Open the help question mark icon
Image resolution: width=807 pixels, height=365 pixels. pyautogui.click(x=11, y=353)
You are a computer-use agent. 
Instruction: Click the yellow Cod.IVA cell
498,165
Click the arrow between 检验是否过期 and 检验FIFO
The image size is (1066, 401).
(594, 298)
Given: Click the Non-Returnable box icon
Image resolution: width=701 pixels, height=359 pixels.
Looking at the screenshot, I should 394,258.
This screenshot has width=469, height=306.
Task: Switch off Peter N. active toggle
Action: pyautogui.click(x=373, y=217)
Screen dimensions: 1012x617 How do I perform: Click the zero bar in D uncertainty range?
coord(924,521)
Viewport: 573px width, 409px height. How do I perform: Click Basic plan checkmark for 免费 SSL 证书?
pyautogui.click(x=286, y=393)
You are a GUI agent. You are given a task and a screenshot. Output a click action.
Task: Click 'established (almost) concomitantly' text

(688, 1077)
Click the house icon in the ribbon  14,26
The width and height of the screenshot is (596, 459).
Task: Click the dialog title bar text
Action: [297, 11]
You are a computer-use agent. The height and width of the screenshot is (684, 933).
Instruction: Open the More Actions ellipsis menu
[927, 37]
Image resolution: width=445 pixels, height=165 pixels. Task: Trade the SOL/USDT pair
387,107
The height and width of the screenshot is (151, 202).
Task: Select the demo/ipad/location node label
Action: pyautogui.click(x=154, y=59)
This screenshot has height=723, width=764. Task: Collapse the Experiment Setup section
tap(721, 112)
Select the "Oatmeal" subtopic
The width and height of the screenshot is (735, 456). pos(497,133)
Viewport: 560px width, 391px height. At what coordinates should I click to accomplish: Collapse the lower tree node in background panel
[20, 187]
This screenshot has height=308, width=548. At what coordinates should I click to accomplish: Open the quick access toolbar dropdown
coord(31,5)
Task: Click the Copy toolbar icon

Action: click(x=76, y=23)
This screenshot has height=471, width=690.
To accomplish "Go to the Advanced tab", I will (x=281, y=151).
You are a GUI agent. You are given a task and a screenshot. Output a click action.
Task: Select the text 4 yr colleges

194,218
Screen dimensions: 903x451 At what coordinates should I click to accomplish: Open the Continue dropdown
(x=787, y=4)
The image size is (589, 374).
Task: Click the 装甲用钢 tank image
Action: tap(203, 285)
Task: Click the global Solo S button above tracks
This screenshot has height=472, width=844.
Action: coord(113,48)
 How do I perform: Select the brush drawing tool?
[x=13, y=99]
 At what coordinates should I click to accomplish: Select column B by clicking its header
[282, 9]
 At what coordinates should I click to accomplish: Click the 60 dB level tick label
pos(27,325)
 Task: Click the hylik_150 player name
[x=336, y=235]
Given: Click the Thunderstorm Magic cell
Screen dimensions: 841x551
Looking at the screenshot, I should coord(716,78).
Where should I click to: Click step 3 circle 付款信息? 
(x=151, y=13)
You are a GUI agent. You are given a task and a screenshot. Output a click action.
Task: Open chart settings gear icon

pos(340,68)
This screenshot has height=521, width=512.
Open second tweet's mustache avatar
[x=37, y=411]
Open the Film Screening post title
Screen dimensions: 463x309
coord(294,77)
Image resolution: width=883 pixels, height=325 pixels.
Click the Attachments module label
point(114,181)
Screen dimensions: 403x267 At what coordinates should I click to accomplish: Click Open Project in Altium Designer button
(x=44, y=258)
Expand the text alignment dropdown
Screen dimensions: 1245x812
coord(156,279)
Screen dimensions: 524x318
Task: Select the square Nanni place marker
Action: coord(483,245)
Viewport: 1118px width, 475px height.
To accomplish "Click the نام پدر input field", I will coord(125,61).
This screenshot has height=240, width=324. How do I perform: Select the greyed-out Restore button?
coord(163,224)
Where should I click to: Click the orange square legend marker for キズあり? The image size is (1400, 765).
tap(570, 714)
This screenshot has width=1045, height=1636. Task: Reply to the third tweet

* _TASK INSTRUCTIONS_
What you give back should be only the lines of the records above, starting at the line with "Task: Click the hylik_150 player name" and ending at the line with "This screenshot has height=521, width=512.", restated word for word.

* _EXERCISE SOLUTION_
 Task: Click the hylik_150 player name
[x=336, y=235]
Given: Click the Thunderstorm Magic cell
Screen dimensions: 841x551
Looking at the screenshot, I should coord(716,78).
Where should I click to: Click step 3 circle 付款信息? 
(x=151, y=13)
You are a GUI agent. You are given a task and a screenshot. Output a click action.
Task: Open chart settings gear icon

pos(340,68)
This screenshot has height=521, width=512.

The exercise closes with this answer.